To illustrate, here are a few lines from the CookieAuthenticationHandler, which show the cookie authentication middleware setting a cookie.
Options.CookieManager.AppendResponseCookie(
Context,
Options.CookieName,
cookieValue,
cookieOptions);
And here are a few lines from the DenyAnonymousAuthorizationRequirement : IAuthorizationHandler that show the authorization middleware looking for a cookie value that has been added to the context.
var user = context.User;
var userIsAnonymous =
user?.Identity == null ||
!user.Identities.Any(i => i.IsAuthenticated);
if (!userIsAnonymous)
{
context.Succeed(requirement);
}
You also asked this:
...how would the Facebook authentication set a cookie that the cookie authentication middleware would recognize?
Facebook authentication is OAuth authentication, which means that it is at the bottom of the following inheritance hierarchy.
IAuthenticationHandler
└── AuthenticationHandler
└── CookieAuthenticationHandler
└── RemoteAuthenticationHandler
└── OAuthHandler
└── FacebookHandler
In Facebook OAuth, RemoteAuthenticationHander.HandleRemoteCallbackAsync handles Facebook's response and then makes a call to SignInAsync.

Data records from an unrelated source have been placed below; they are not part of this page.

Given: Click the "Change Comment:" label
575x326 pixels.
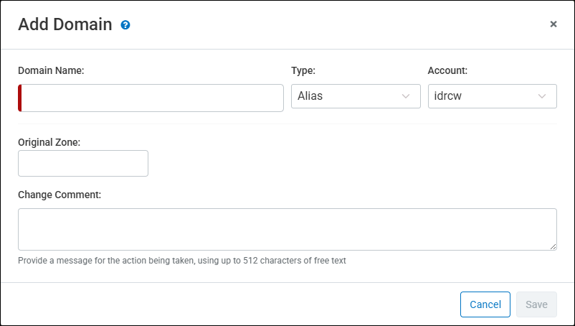Looking at the screenshot, I should point(59,195).
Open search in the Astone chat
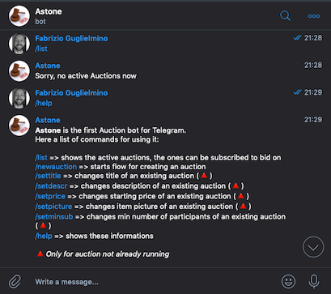 [x=285, y=15]
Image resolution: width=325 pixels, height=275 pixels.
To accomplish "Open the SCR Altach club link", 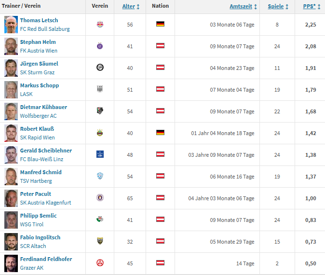I will pos(34,246).
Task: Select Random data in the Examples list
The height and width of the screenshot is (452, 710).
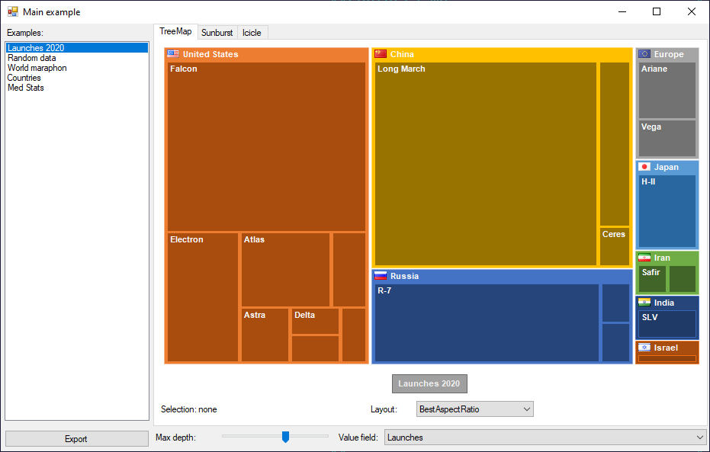Action: click(31, 57)
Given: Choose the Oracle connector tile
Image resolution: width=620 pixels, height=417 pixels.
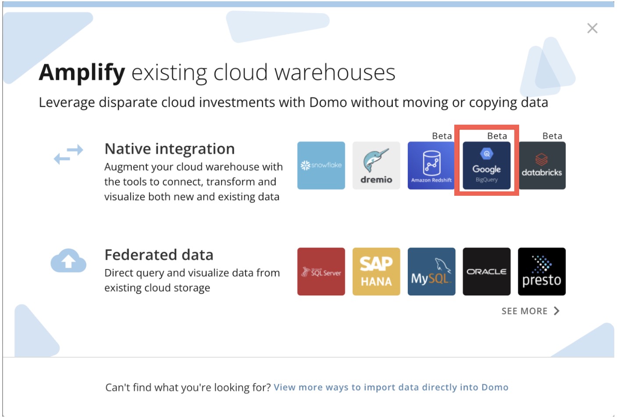Looking at the screenshot, I should click(x=487, y=271).
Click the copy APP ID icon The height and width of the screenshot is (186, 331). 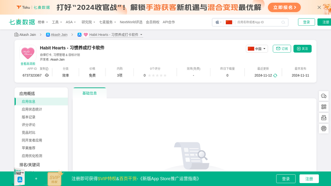(47, 69)
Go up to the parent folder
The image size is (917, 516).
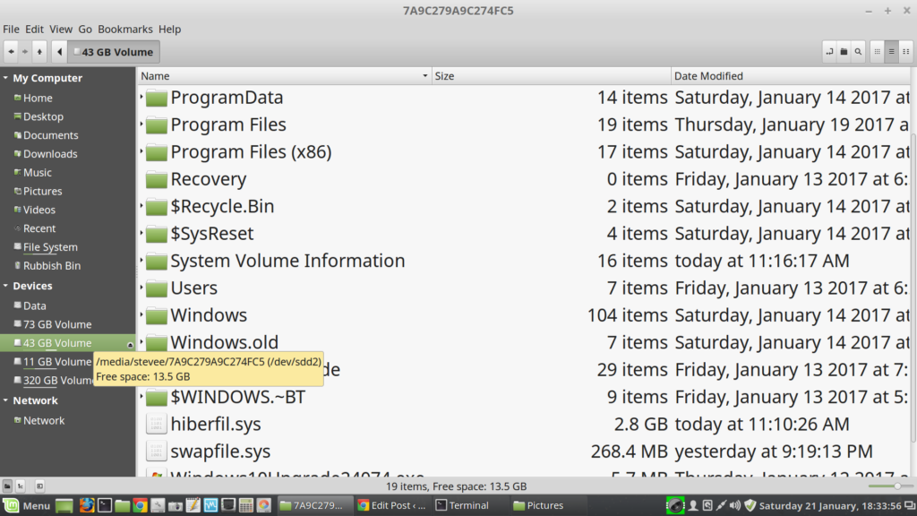point(39,52)
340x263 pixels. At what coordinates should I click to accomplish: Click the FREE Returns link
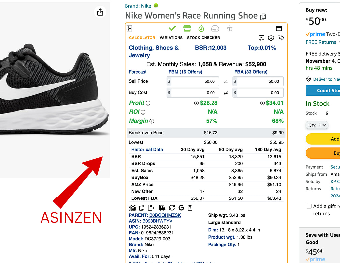click(321, 42)

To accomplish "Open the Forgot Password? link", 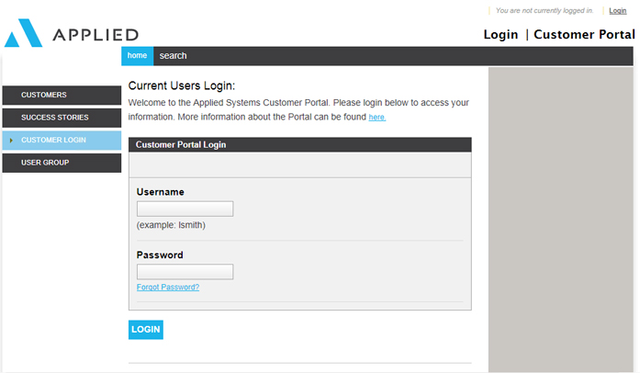I will [168, 288].
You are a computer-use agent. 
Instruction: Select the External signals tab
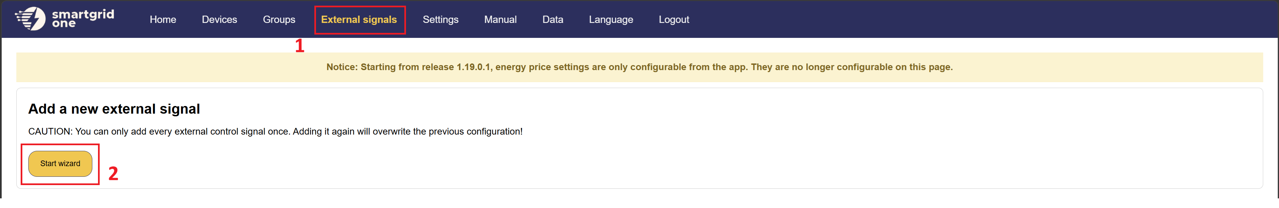(x=358, y=20)
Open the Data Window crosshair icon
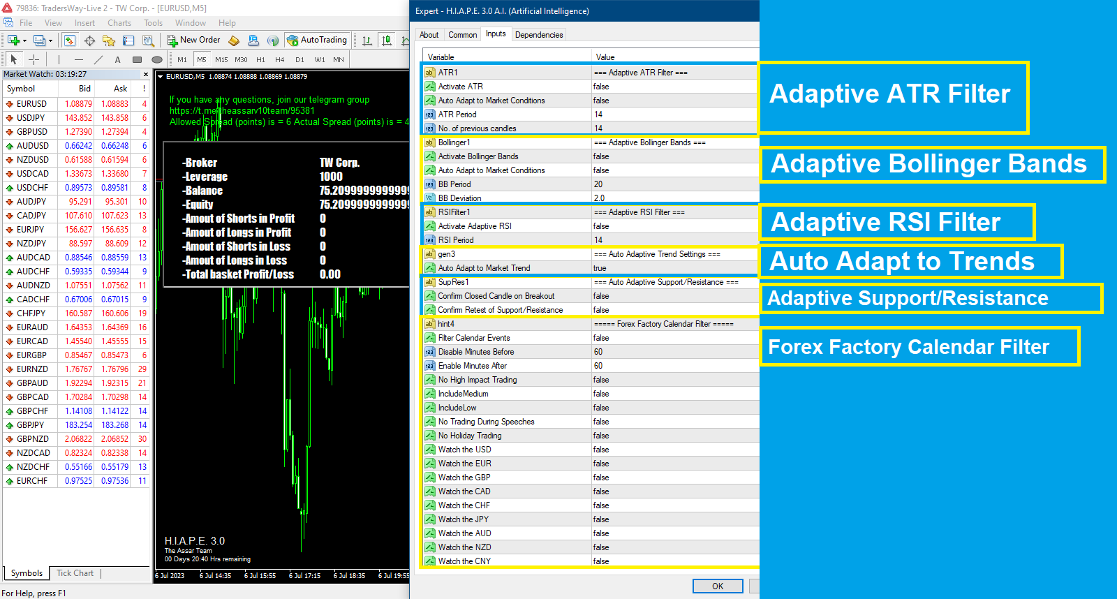The image size is (1117, 599). click(89, 40)
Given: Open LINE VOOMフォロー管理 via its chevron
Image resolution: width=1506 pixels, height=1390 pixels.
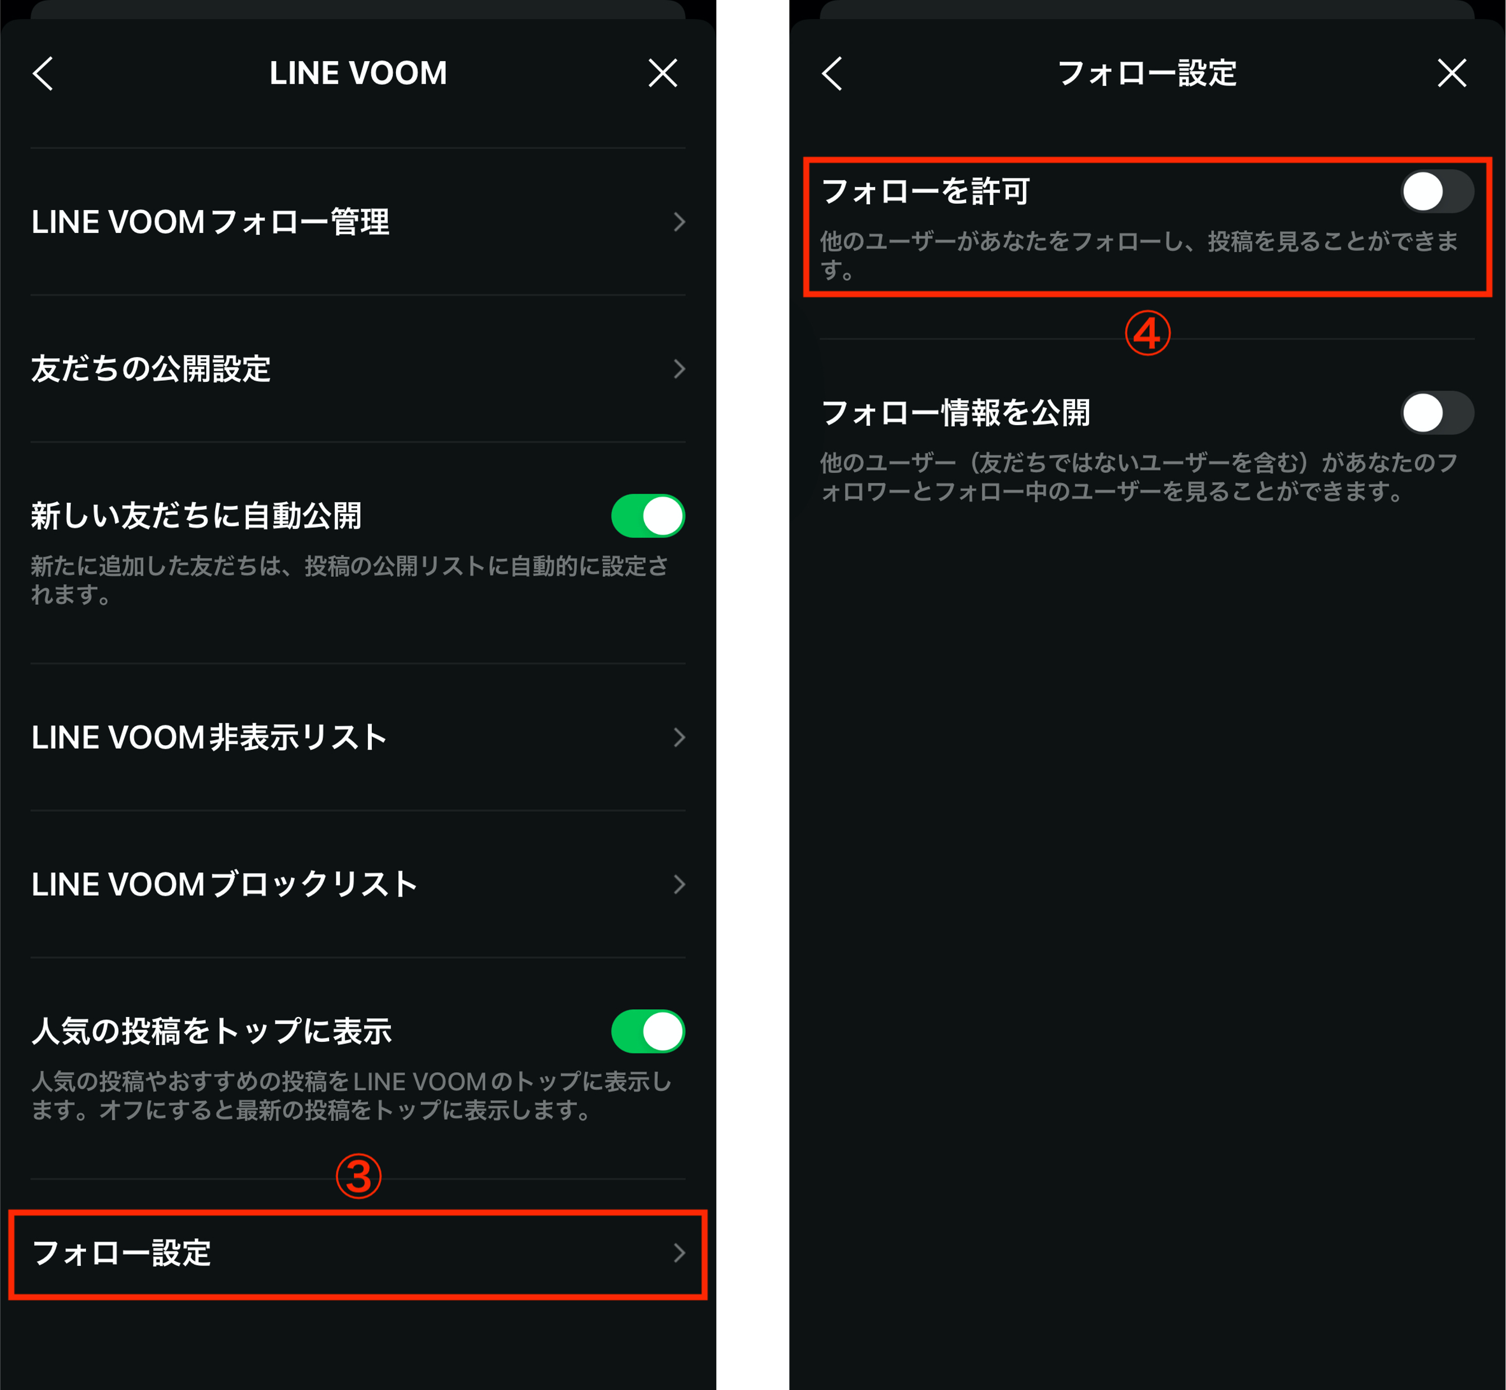Looking at the screenshot, I should [x=679, y=222].
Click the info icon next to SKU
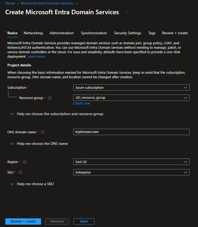This screenshot has width=198, height=227. (x=20, y=172)
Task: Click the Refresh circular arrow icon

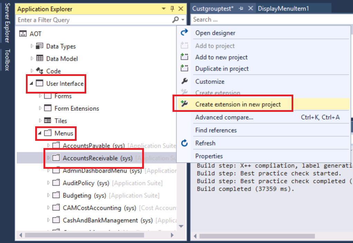Action: (185, 143)
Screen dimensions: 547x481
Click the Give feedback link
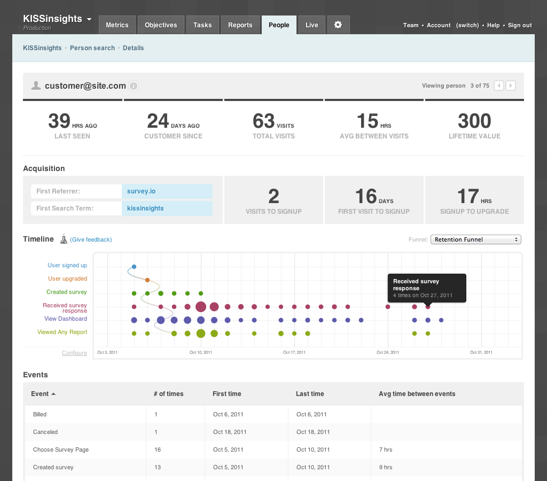(91, 239)
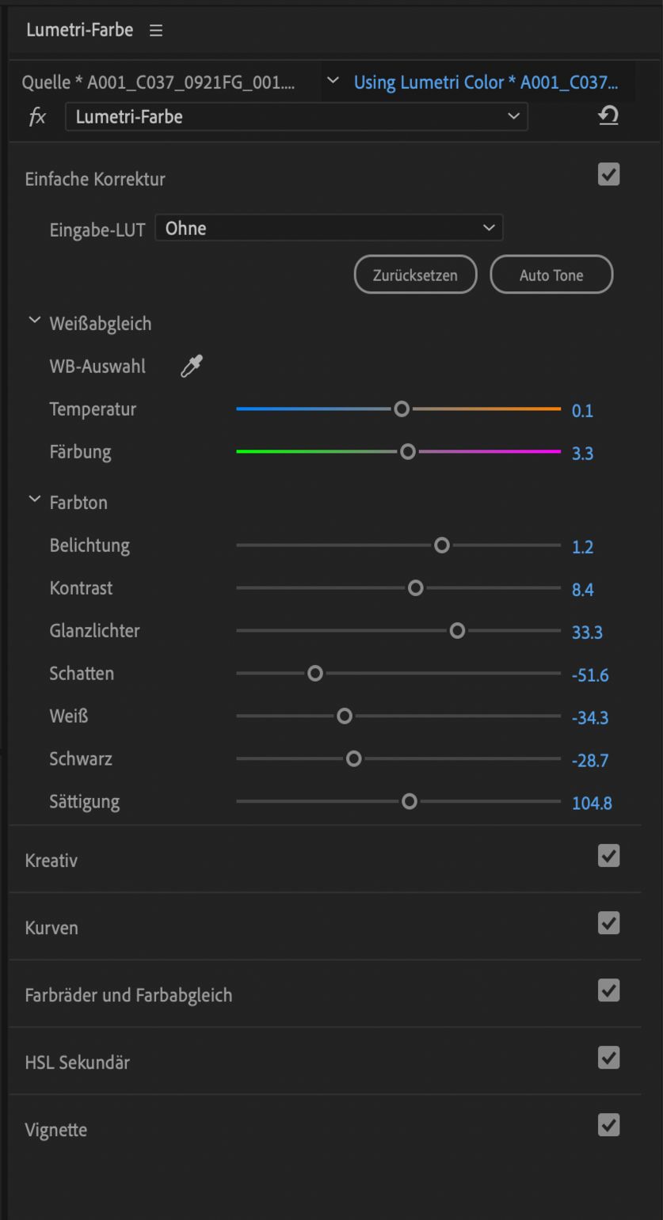663x1220 pixels.
Task: Click the Zurücksetzen button
Action: [x=415, y=276]
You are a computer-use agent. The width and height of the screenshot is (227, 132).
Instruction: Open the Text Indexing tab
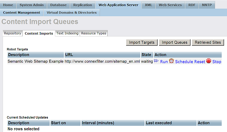pyautogui.click(x=67, y=33)
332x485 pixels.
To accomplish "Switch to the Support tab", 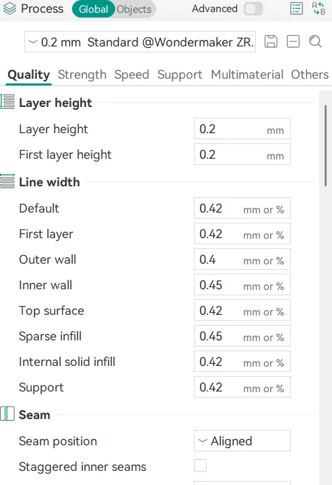I will tap(180, 75).
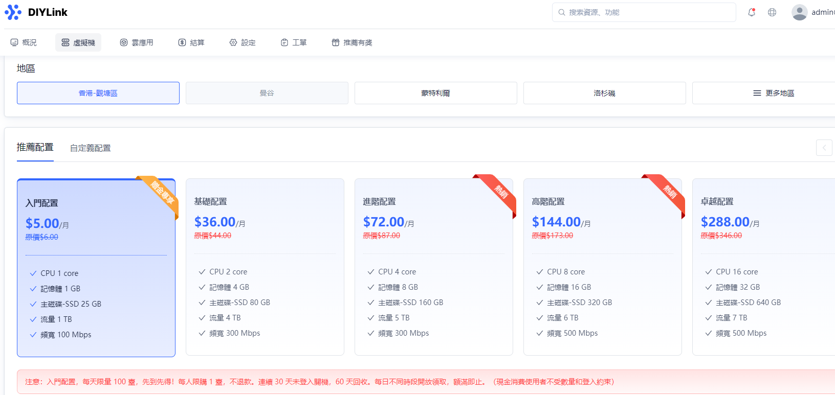Screen dimensions: 835x395
Task: Select the 高階配置 $144.00 plan card
Action: [x=602, y=266]
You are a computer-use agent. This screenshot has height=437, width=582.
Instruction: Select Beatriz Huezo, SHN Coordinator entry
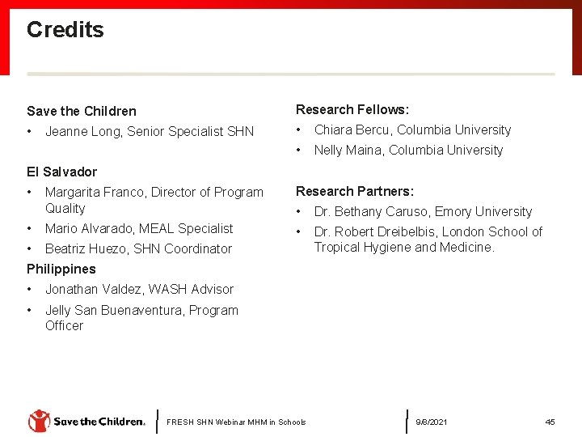coord(138,248)
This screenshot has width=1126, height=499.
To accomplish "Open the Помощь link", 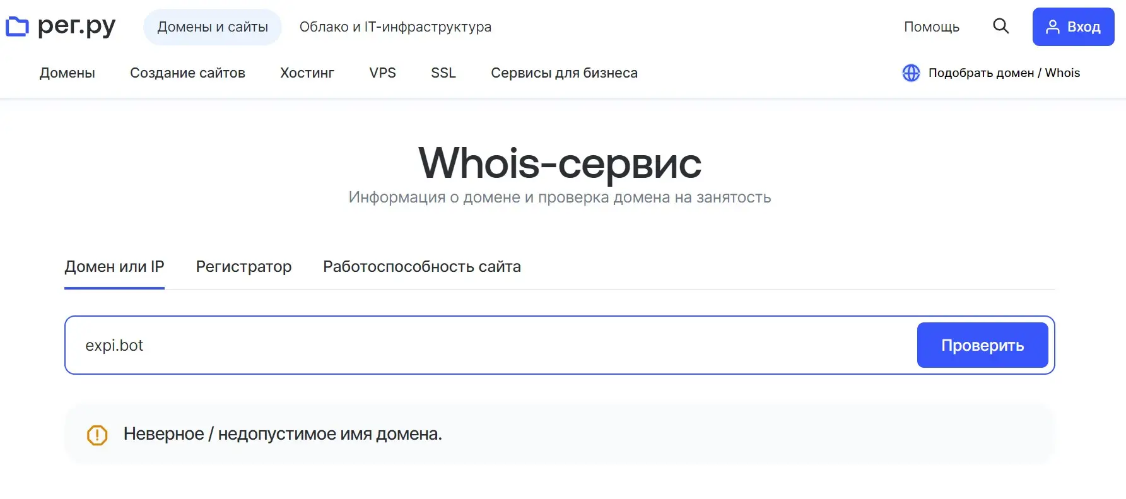I will click(x=931, y=27).
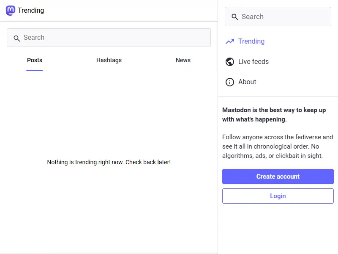The height and width of the screenshot is (254, 338).
Task: Switch to the Hashtags tab
Action: [109, 60]
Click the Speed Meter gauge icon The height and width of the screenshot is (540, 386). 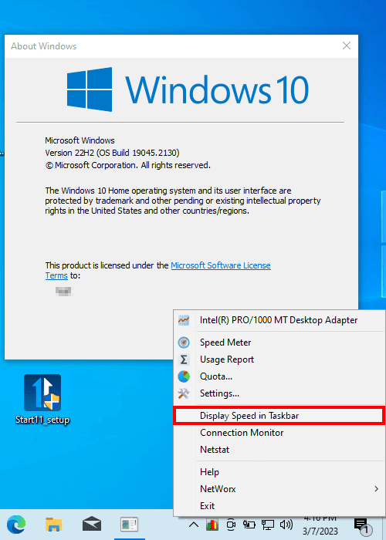tap(184, 343)
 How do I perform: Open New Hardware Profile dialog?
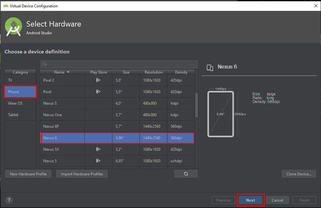pos(28,174)
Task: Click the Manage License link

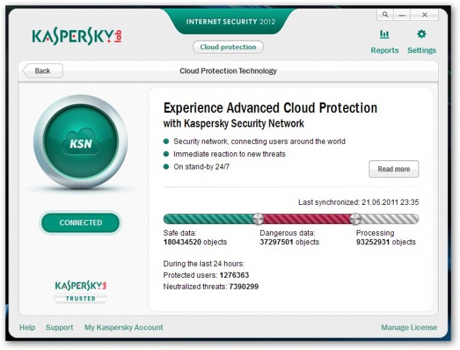Action: point(409,327)
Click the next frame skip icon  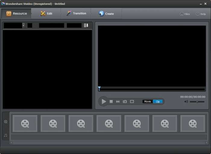(118, 102)
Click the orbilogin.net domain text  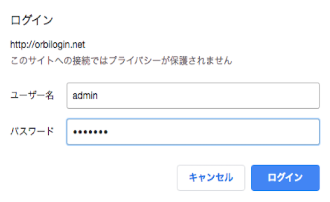(x=60, y=44)
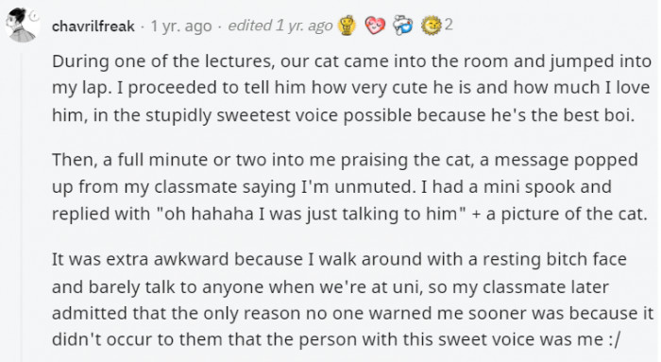Click the ':/' emoticon ending the comment
Viewport: 661px width, 362px height.
(x=615, y=339)
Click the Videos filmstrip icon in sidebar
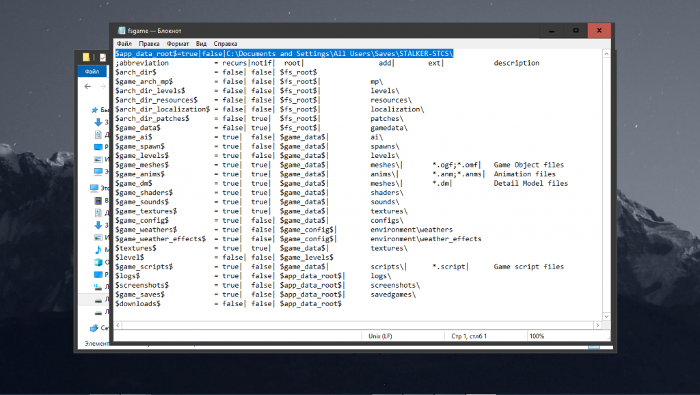This screenshot has width=700, height=395. [98, 200]
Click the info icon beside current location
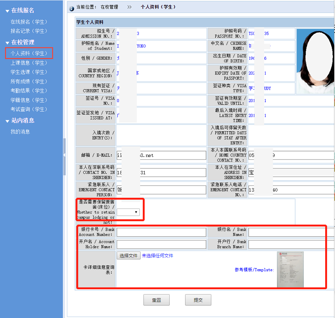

Context.Authentication.SignInAsync(
Options.SignInScheme,
context.Principal,
context.Properties);
That call to SignInAsync is what you hypothesized in your question.
...the Facebook middleware calls [SignInAsync] to set the cookie, but I don't really understand what this method does.
What SignInAsync does is complicated. The call to SignInAsync happens on the instance of AuthenticationManager that lives inside the Context.Authentication property. That instance is usually the DefaultAuthenticationManager. You can see the full SignInAsync call here, and here is a snippet from it.
public override async Task SignInAsync(
string authenticationScheme,
ClaimsPrincipal principal,
AuthenticationProperties properties)
{
...
var handler = HttpAuthenticationFeature.Handler;
var signInContext = new SignInContext(
authenticationScheme,
principal,
properties?.Items);
if (handler != null)
{
await handler.SignInAsync(signInContext);
}
...
}
In other words, SignInAsync calls SignInAsync on an authentication handler, which happens to be an instance of an IAuthenticationHandler from the inheritance hierarchy.
We eventually arrive at CookieAuthenticationHandler.HandleSigninAsync, which will append the cookie to the response. This cookie handler contains the only two calls to AppendResponseCookie in the Security repository.
protected override async Task HandleSignInAsync(SignInContext signin)
{
...
Options.CookieManager.AppendResponseCookie(
Context,
Options.CookieName,
cookieValue,
signInContext.CookieOptions);
...
}
There are a lot of moving parts. Hopefully this answer gives enough of an overview to fill in the missing pieces yourself.